Federal Communications Commission chairman Michael Powell told CNBC's Alan Murray Wednesday that he found ABC's racy Monday Night Football introduction "very disappointing," adding, I wonder if Walt Disney would be proud."
Powell suggested that ABC had boiled up some of its own hot water on the indecency front. "It would seem to me that while we get a lot of broadcasting companies complaining about indecency enforcement, they seem to continuing to be willing to keep the issue at the forefront, keep it hot and steamy, in order to get financial gain from the free advertising it provides. I think companies have to make that decision for themselves."
Disney, in the form of ABC Sports, has already conceded it was a mistake and said it was sorry.

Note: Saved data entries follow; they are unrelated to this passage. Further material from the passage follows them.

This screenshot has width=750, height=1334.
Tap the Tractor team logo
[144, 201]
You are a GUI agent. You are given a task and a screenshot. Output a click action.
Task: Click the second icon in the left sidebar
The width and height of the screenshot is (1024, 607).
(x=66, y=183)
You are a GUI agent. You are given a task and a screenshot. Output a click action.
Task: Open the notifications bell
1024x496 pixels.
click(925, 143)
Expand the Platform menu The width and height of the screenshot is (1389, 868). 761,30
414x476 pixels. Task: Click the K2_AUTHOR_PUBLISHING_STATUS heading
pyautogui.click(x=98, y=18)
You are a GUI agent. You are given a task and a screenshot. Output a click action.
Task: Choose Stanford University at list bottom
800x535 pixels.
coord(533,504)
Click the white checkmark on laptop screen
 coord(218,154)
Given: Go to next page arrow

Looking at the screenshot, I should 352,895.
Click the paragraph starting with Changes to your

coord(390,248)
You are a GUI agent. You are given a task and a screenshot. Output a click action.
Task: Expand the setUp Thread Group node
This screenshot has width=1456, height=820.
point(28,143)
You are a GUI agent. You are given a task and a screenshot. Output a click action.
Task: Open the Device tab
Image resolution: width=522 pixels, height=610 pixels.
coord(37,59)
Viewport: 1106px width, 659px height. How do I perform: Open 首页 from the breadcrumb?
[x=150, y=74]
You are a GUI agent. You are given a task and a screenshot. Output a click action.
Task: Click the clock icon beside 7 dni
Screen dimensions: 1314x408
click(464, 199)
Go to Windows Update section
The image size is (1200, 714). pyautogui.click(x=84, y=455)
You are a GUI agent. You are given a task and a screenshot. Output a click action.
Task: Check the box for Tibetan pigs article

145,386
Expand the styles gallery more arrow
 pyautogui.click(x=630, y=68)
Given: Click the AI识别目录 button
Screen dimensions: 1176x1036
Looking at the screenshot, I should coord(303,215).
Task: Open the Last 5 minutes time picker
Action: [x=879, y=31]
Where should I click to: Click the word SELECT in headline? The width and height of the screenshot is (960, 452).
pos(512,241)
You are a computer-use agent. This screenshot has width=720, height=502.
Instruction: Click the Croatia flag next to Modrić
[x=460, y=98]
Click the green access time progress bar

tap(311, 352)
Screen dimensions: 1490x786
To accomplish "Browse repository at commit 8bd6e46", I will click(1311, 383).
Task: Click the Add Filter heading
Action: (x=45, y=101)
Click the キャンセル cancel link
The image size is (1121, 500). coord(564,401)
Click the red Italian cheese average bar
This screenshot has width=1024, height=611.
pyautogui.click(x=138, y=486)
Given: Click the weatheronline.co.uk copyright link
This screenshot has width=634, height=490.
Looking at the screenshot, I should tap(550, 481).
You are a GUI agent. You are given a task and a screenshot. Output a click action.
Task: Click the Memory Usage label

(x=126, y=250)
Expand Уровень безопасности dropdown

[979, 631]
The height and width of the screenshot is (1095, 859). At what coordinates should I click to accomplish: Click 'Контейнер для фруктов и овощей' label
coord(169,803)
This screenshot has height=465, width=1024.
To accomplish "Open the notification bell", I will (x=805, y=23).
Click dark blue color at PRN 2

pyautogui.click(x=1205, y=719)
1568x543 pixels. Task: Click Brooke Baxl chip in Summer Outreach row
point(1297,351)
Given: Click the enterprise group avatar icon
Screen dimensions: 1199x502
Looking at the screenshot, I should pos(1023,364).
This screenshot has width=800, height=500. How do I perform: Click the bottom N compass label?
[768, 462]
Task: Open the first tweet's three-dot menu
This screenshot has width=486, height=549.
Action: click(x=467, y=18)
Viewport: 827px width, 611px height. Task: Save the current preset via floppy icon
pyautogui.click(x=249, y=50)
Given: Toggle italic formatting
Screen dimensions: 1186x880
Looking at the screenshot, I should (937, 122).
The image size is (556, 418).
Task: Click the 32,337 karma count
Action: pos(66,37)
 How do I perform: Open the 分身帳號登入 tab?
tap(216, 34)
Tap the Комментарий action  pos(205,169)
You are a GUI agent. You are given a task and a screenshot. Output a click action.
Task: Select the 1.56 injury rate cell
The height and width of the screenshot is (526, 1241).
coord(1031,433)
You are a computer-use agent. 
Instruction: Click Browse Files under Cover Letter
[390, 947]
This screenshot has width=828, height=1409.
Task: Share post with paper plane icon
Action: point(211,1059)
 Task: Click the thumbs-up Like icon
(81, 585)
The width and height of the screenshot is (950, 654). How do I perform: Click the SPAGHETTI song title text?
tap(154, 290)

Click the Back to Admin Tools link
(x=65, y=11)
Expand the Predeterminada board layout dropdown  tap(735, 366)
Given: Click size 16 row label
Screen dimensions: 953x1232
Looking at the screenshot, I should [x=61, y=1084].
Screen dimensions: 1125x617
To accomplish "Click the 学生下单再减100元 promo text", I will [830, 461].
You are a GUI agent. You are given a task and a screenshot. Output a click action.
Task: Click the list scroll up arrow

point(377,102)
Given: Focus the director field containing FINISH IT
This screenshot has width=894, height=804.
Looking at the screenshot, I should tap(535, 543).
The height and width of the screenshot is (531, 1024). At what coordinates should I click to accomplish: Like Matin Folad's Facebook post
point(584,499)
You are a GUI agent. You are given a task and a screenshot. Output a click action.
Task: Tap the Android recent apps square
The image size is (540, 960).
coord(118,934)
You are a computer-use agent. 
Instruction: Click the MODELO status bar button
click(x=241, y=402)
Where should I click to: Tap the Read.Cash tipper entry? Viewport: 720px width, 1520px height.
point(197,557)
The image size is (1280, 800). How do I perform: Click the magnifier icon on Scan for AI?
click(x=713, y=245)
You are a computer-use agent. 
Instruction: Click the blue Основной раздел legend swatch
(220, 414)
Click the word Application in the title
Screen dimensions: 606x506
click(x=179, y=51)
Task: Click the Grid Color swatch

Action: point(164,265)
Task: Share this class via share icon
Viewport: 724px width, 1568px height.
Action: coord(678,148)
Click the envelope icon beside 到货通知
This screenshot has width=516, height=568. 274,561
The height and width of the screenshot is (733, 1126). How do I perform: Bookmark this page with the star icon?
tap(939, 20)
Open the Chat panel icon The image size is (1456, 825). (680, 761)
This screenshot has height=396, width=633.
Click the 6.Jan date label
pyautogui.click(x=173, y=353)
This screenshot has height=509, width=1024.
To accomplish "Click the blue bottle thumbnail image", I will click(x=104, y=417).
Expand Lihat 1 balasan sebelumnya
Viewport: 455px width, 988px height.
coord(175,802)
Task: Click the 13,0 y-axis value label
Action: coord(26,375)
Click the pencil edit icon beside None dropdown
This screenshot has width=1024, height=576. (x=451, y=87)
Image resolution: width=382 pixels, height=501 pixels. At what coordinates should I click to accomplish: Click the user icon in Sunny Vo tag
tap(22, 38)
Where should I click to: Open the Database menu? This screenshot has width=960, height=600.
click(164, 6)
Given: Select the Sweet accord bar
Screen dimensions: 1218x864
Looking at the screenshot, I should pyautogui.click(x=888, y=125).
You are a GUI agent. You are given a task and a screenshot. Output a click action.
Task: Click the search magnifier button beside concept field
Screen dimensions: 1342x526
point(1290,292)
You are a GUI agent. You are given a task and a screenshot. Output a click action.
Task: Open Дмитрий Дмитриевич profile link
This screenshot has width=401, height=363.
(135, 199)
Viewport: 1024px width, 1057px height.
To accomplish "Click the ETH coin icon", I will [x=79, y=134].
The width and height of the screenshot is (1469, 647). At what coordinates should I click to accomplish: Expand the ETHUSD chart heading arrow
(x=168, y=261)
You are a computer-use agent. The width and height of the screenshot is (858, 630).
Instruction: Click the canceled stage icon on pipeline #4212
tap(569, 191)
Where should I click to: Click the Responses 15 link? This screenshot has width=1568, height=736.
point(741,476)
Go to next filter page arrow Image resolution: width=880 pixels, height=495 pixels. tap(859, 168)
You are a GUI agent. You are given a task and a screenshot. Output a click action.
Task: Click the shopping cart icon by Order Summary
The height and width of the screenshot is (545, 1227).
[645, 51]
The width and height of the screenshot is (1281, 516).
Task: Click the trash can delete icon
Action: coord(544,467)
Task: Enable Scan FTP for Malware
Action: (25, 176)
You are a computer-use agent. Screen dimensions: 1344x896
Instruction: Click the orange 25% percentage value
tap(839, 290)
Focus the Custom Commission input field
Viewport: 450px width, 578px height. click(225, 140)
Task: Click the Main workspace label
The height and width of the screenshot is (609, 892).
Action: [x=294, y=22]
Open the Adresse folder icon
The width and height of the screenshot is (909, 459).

The intro was a parody of ABC's steamy smash drama, Desperate Housewives, and featured co-star Nicolette Sheridan seducing football star Terrell Owens while her co-stars look on on TV. ABC was promoting the show heavily to keep it top of mind since it had been preempted Sunday night for a music awards show.
After the Janet Jackson incident, the NFL has made it clear it does not want any more sexually suggestive surprises attaching themselves to its brand. It does not have editorial control over the intros, but it does over the Monday and Sunday night rights packages Disney is trying to renew.
Powell said that he thought the vast majority of broadcasters were within the lines and that the occasional high-profile complaint tended to be sensationalized. "We really deal with hundreds and thousands of these," he said, "and you never see them reported when we dismiss them, you never see them reported when they're less sensational."